相続税対策に生前贈与を活用するには、そもそも贈与とは何か?という理解が必要不可欠となります。
贈与が何か?ということについては、相続税法に定められているのではなく、民法に定められています。
民法では「贈与」というのは次の条件を満たす契約であると定められています。
・財産をあげる人について、財産を「あげます」という意思表示
・財産をもらう人について、財産を「もらいます」という意思表示
例えば、親が子供名義で預金をしている場合。
子供が預金をしてもらっていることを知らないときは、贈与が成立していないことになります。
親は子供に対して「預金をあげる」という意思表示を持っていますが、子供は親が預金をしてくれていることを知らないため「預金をもらいます」という意思表示がありません。
このように、民法上の贈与が成立していないため、税務上も贈与が成立したとは判断しません。
贈与が成立しなければ、子供名義の預金は当然に親の財産となります。
もし、親に相続があったときには当然のことながら相続財産に含まれ、相続税の対象になります。
これが、いわゆる「家族名義の預金」となってしまう原因の一つです。
民法上、贈与が成立しているかどうかを証明するために、次のような証拠を残しておくと良いでしょう。
・贈与契約書を作成する
・金銭を贈与するときは振り込みをして、通帳に履歴が残るようにする
・通帳の印鑑は子供用に準備をし、通帳・印鑑ともに子供に管理させる
相続税対策に生前贈与を活用することは、毎年コツコツと継続的に行っていくことで効果が出てきます。
ところが、生前贈与について正しい知識と理解がなければ、生前贈与をしたつもりが生前贈与ではないと税務署から指摘される可能性があります。
世間一般には財産の名義さえ子供になっていれば生前贈与したことになる、という誤解が広がってしまっています。預金や現金は簡単に名義を変えることができますので、生前贈与を行うときは慎重な対応が求められます。
贈与が成立している証拠として、贈与税の申告を行い贈与税の支払いをすることで効果があるといわれることがあります。
例えば、贈与税の基礎控除である110万円を超える120万円を贈与して、贈与税1万円を払い税務署に贈与税の申告をしたことを形として残すというものです。
この理由は、贈与税の非課税である110万円を毎年贈与していれば、税金逃れとして指摘を受けるというものです。
これは世間一般にいわれており、また税理士の中にもこのようなことを真顔でおっしゃる方もおられますが、まったく根拠がありませんので注意が必要です。
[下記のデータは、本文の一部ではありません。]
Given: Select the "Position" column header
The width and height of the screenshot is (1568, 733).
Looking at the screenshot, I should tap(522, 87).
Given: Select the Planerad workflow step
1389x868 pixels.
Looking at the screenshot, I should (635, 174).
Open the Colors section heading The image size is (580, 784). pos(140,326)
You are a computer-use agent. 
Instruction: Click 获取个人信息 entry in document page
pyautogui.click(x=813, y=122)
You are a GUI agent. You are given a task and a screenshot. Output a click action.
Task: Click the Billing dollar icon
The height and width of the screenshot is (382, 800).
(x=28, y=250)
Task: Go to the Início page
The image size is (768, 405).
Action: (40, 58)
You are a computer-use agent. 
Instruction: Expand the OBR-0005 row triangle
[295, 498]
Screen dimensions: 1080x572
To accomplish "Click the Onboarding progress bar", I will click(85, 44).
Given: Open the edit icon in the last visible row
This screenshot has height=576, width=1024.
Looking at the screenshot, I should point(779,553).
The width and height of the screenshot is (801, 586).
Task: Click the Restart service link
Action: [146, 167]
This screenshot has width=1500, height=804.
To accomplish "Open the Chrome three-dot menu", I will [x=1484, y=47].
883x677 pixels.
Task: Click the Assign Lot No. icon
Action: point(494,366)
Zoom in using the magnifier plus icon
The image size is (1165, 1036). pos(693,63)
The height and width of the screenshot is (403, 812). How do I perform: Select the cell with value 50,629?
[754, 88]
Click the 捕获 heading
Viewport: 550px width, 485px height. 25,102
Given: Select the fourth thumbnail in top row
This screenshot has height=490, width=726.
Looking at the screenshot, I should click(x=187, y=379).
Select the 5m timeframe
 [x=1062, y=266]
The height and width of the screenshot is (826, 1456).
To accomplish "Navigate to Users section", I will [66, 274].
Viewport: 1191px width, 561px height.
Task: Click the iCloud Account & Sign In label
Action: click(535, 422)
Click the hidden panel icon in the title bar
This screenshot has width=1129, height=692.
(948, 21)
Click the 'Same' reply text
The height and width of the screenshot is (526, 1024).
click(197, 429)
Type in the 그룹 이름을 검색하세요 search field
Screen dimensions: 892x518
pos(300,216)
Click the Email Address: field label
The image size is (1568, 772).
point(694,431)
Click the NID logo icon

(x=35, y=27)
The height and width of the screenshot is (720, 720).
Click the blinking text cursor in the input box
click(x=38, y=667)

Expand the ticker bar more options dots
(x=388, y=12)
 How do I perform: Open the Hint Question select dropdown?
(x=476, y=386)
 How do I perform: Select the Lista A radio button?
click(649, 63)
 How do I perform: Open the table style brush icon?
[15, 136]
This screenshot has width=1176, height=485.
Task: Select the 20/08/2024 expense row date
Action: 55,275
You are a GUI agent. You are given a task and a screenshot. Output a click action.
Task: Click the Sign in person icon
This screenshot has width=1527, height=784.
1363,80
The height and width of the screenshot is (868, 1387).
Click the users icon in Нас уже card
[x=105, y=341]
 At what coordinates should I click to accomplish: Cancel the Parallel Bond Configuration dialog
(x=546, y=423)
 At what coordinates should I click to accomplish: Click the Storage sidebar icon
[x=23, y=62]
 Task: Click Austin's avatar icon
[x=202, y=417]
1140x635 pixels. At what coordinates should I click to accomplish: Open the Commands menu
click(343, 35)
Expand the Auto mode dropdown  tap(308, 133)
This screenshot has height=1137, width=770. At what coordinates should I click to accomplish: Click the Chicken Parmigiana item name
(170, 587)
贈与税の申告や納税を行っていても、名義預金であると判断されることはあります。
贈与税は、自分で贈与税を計算し申告書を提出して、贈与税を支払う形式の税金です。
贈与税の申告書を提出し贈与税を支払うことは、あくまでも納税者の自己判断であるため、贈与税の申告書の提出があったことが贈与の事実を証明することにはなりえません。
また、贈与が成立しているかどうかは客観的に判断されるため、贈与税を払っているかどうかということも贈与が成立しているかどうかの判断基準にはなりません。
贈与税の申告書が提出されていても名義預金であると税務署が判断したときは、贈与税の申告について次のように考えています。
「贈与が成立していないのにあなたが間違って贈与税の申告書を提出し、間違って贈与税を払っているにすぎない。」
つまり、贈与税の申告書が提出され贈与税を払っていることが贈与の事実を証明することにはなりません。